Written problem a →
The patent background excerpt below lists several disclosures that may be relevant to the invention. Give the patentee named for each of them.

----- Text segment

Resonators for applying vibrational energy to some other member are known, for example in U.S. Pat. No. 4,363,992 to Holze, Jr. which shows a horn for a resonator, coupled to a piezoelectric transducer device supplying vibrational energy, and provided with slots partially through the horn for improving non uniform response along the tip of the horn. As exemplified by that patent, which is directed to blade-type welding devices, the horn is coupled to the transducer by means of a bolt type fastener. U.S. Pat. No. 3,113,225 to Kleesattel et al. shows a similar arrangement for other ultrasonic energy applying applications.
U.S. Pat. No. 5,081,500 discloses the use of fasteners extending through a piezoelectric transducer, horn, backplate combination configured for use as a resonator suitable for generating focused vibratory energy in an electrostatographic machine for applying uniform vibratory energy along the back side of the image bearing surface. However, it has been found that, in the application proposed for the release of toner from an image bearing surface, a resonator device of the type described in which clamping force is provided via bolted construction may be problematic in that extreme precision in the tightening of the bolts is required. While the bolt torque can be controlled, the axial compression cannot be easily controlled. Moreover, the bolt-to-thread friction losses are variable and random on a bolt-to-bolt basis. Since any variation in the clamping force will cause asymmetric device behavior, when uniform behavior is sought, it has been found that alternative fabrication techniques that eliminate variable clamping forces are necessary. To that end, that patent also briefly describes the use of an adhesive, such as an epoxy, and a conductive mesh layer for bonding the horn and piezoelectric transducer element together, without the requirement of a backing plate or bolts.
The present invention is directed toward a resonator assembly, particularly for use in electrostatographic applications, incorporating a piezoelectric transducer in combination with a waveguide horn, wherein improved bonding techniques are utilized to eliminate the problems found in prior art devices.
The following disclosures may be relevant to various aspects of the present invention:
U.S. Pat. No. 3,653,758 Patentee: Trimmer et al. Issued: Apr. 4, 1972
U.S. Pat. No. 4,111,546 Patentee: Maret Issued: Sep. 5, 1978
U.S. Pat. No. 4,713,572 Patentee: Bokowski et al. Issued: Dec. 15, 1987
U.S. Pat. No. 4,764,021 Patentee: Eppes Issued: Aug. 16, 1988
U.S. Pat. No. 4,987,456 Patentee: Snelling, et al. Issued: Jan. 22, 1981
The relevant portions of the foregoing disclosures may be briefly summarized as follows:
U.S. Pat. No. 3,653,758 discloses a pressureless non-contact electrostatic printing technique wherein additional force required to dislodge particles from a thin plate is supplied by imparting ultrasonic flexual shock waves to the thin plate.

----------

Written problem b →
In the entries below, copy out exactly the part that starts with the line containing "At what coordinates" and ends with the line containing "Task: Open the Projects sidebar icon". Leave out the pictures.

----- Data provided

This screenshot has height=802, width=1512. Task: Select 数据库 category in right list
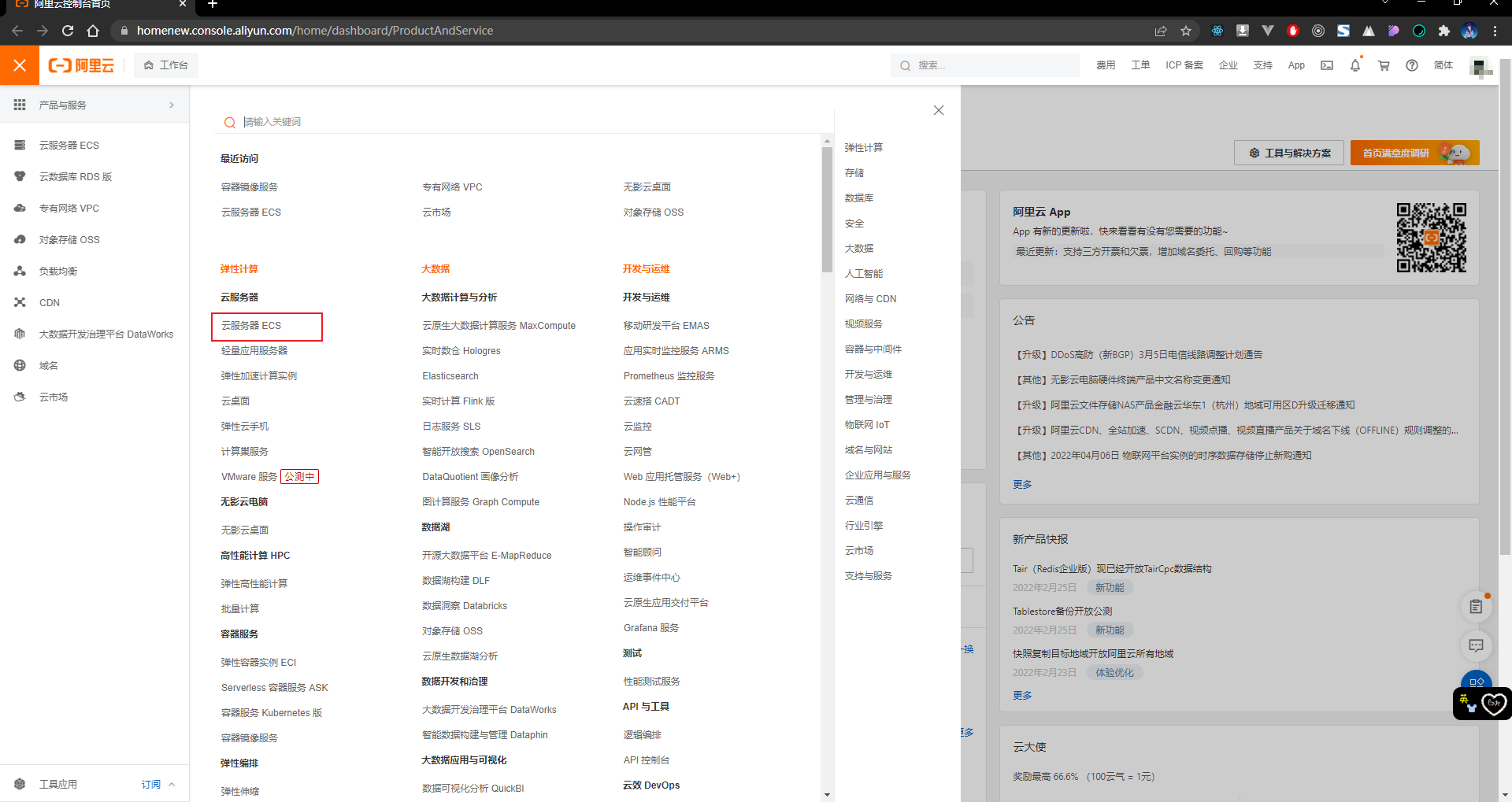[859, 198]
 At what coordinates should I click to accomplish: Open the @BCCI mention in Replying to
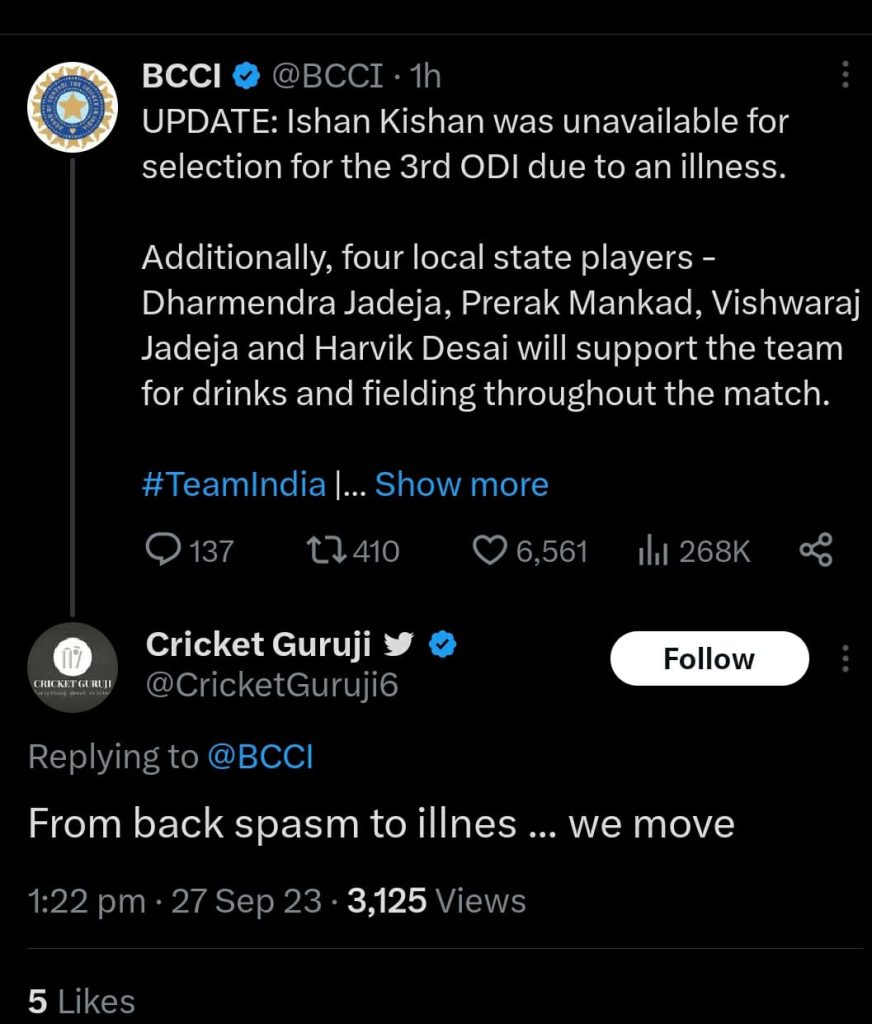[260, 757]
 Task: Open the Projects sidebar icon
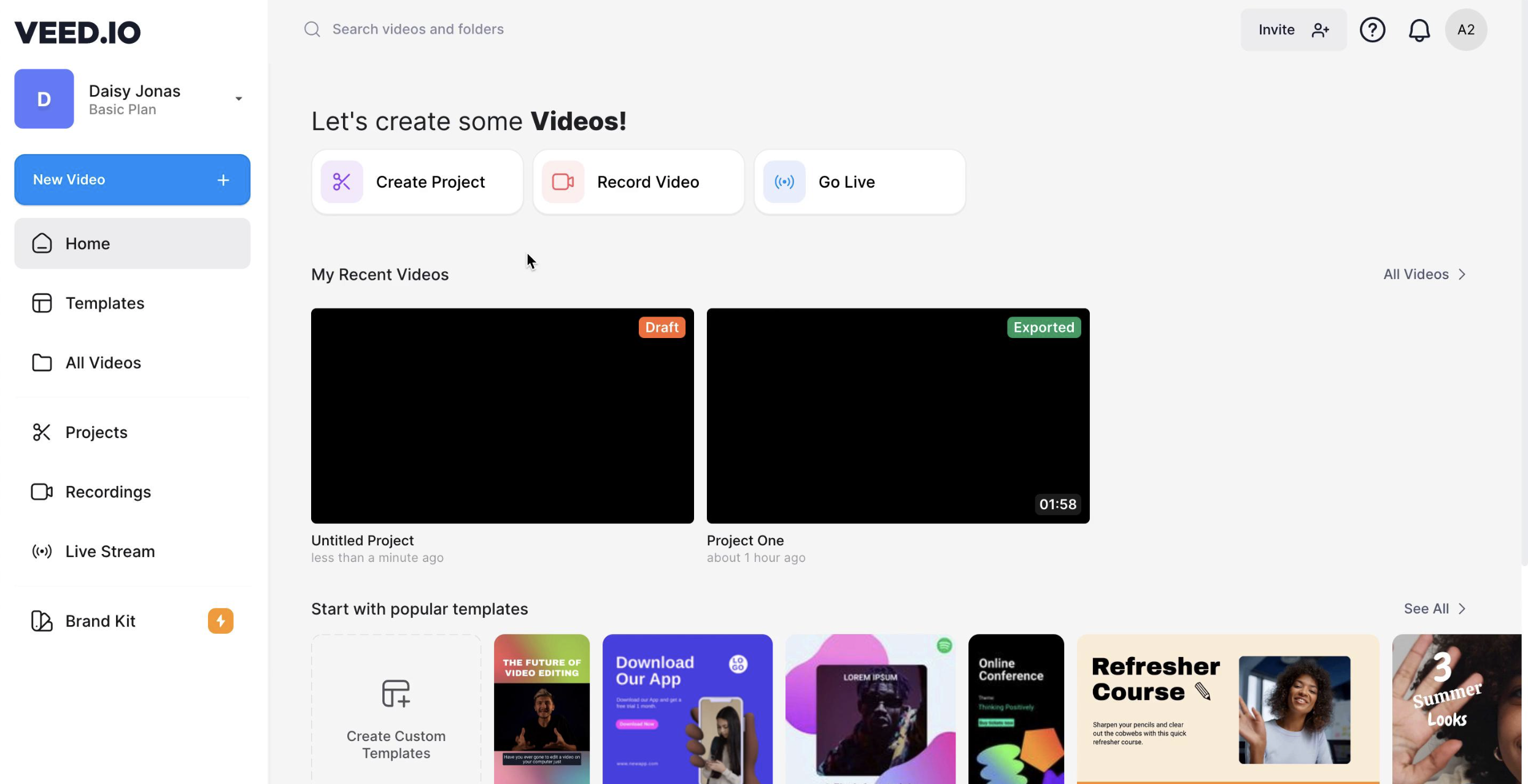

----------
----- Data provided

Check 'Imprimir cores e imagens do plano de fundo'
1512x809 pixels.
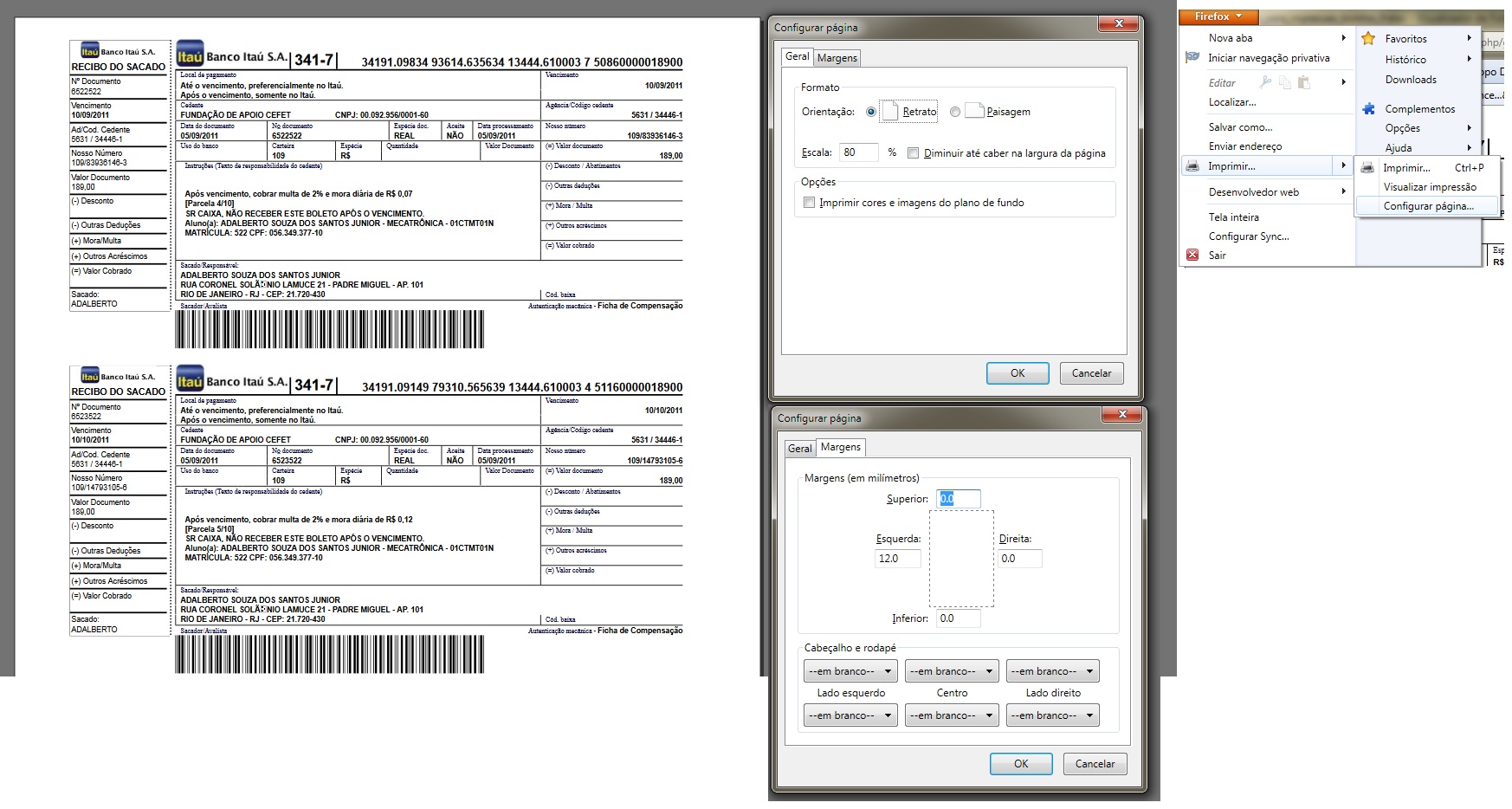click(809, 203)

----------

Correct result a →
Trimmer et al.
Maret
Bokowski et al.
Eppes
Snelling, et al.

Correct result b →
 At what coordinates should I click to accomplish: Open the @BCCI mention in Replying to
[260, 757]
 Task: Open the Projects sidebar icon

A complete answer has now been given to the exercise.